正式名称 Talisker Distillery
創業年 1830年
操業状況 稼働中
所有会社 Diageo plc(ディアジオ)
見学 可能
公式サイト https://www.malts.com/en-gb/distilleries/talisker
Wikipedia Wikipedia

蒸留所情報

蒸留器数 ウォッシュスチル2基・スピリットスチル3基(計5基)
蒸留方式 ポットスチル(ワームタブ冷却)
モルト使用 シングルモルト(ミディアムピーテッド)
水源 ホークヒル湧水(Cnoc nan Speireach)
熟成倉庫 ダンネージ倉庫
年間生産量 約3,500,000 LPA
使用樽 バーボン樽(アメリカンオーク、主力)、シェリー樽(ディスティラーズエディション)、ヘビーチャーカスク(ダークストーム)
主力ジャンル ウイスキースコッチウイスキー
主要ブランド タリスカー
タリスカー10年
タリスカー18年
タリスカー ストーム
タリスカー ダークストーム
タリスカー 57°ノース

代表銘柄

所在地

イギリス
都道府県州 アイランズ
住所 Talisker Distillery, Carbost, Isle of Skye, IV47 8SR, Scotland, UK
郵便番号 IV47 8SR

この地域について

スコットランド西部、インナー・ヘブリディーズ諸島最大の島スカイ島(面積約1,656km²)は、1995年のスカイ橋開通で本土と陸続きになって以来スコットランド屈指の観光地へと急成長を遂げた。島のシンボルはブラック・キュリンとレッド・キュリンの2系統からなるキュリン山脈(Cuillin Mountains)で、最高峰スグール・アラスダイル(標高992m)を擁する黒い斑れい岩の峰々はイギリス最難関の山岳エリアとして世界中の登山者を引き付ける。島の北部ではオールド・マン・オブ・ストール(高さ約50mの奇岩)やクイライン(Quiraing)の地すべり地形が独特の絶景を作り出し、西端のニースト・ポイントの白亜の灯台からは外ヘブリディーズ諸島への雄大な眺望が広がる。

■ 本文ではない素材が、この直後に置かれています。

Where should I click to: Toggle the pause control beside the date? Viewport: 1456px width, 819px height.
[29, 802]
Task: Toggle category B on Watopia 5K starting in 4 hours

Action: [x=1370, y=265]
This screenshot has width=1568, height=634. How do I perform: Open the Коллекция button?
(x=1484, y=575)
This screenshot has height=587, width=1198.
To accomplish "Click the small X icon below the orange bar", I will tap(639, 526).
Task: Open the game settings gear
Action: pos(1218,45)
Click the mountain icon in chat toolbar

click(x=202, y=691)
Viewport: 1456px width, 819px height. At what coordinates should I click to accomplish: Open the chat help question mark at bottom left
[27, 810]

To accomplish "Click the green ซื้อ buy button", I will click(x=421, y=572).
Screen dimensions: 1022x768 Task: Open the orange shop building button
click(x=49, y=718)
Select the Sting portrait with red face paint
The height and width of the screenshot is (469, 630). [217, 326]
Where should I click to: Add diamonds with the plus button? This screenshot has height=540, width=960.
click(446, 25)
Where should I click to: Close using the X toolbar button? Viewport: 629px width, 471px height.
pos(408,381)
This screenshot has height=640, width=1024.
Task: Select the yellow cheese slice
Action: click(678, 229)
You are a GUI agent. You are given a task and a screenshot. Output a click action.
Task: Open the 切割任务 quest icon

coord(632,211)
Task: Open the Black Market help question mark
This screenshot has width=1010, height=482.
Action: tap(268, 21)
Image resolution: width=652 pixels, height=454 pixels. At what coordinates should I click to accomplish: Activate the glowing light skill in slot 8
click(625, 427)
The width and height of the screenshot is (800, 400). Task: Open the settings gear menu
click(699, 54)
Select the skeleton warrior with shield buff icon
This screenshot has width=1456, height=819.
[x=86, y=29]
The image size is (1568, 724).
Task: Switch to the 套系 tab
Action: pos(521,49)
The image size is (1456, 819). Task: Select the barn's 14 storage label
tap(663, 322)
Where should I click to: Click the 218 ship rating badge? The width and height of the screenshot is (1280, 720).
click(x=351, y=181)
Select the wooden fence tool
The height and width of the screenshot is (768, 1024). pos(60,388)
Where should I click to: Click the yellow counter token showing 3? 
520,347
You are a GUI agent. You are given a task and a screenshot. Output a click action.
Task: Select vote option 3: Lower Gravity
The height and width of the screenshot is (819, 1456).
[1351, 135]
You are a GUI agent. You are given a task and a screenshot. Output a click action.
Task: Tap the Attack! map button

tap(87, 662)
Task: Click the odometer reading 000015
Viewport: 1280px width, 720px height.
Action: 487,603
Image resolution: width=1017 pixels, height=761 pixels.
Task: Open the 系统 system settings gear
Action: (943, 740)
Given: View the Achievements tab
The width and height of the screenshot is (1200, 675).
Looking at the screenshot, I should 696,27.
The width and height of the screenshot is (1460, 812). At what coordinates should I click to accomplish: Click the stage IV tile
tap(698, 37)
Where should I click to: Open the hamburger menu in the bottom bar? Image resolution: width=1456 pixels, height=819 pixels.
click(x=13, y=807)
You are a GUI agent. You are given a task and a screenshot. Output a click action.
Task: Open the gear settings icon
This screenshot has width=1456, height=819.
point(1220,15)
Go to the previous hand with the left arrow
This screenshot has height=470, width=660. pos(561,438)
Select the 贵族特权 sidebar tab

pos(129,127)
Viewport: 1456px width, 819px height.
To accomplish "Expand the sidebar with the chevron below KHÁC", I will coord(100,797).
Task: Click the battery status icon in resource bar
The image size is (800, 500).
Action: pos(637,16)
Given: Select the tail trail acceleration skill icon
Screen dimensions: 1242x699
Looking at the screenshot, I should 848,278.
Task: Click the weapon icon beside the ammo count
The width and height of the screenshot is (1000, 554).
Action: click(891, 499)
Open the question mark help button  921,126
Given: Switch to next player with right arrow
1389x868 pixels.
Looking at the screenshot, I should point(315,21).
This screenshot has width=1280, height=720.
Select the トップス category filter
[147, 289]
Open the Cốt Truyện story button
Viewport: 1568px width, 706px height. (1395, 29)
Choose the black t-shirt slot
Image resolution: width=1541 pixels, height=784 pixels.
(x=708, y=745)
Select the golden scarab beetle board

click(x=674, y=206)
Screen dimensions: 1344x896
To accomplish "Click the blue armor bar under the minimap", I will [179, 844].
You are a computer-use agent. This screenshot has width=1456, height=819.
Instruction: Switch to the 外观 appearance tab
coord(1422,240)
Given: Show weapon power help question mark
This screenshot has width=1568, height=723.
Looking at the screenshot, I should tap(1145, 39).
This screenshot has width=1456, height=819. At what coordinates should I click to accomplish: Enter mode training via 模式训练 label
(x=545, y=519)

5世紀頃にゲール人がアイルランドから渡来し、ヴァイキングによる約450年の支配を経て1266年のパース条約でスコットランド領となったスカイ島の歴史は、マクロード・マクドナルド両氏族の長い覇権争いによって彩られている。13世紀初頭に建てられたダンヴェガン城(Dunvegan Castle)はマクロード氏族が800年以上居住し続けるスコットランド最古の有人城塞で、4〜7世紀の古代シルク布とされる「妖精の旗(Fairy Flag)」を秘宝として所蔵する。1746年、カロデンの戦いで敗れたボニー・プリンス・チャーリーがフローラ・マクドナルドの機転でアイルランド人女中に変装しスカイ島に逃れた物語は「スカイ・ボート・ソング」として今に歌い継がれ、島をジャコバイト文化の聖地として歴史に刻んでいる。

島民の約30%がゲール語を話し、スレート半島にはゲール語のみで授業を行う高等教育機関サバル・モール・オスタイグ(Sabhal Mòr Ostaig)が立地する。ゴルフ・ストリームの影響で温暖ながら多雨な気候が作り出す虹と霧、荒涼たる荒野と複雑に入り組んだ海岸線が「ミステリアスな島」としてスカイ島を世界の旅行者の想像力に焼き付け、年間を通じて国内外から多くの訪問者を迎えている。

1830年にマクアスキル兄弟がカーボストに開いたタリスカー蒸留所は、2017年にトラバイグ蒸留所が開業するまで約190年間スカイ島唯一の合法蒸留所として島のアイデンティティを担ってきた。ロバート・ルイス・スティーヴンソンが「ウイスキーの王」と賞賛したこの蒸留所のウイスキーは、海風・塩気・荒波がウイスキーに直接影響するという独自のキャラクターを持ち、強烈な胡椒スパイスと磯の香りの融合がスカイ島の自然そのものを体現している。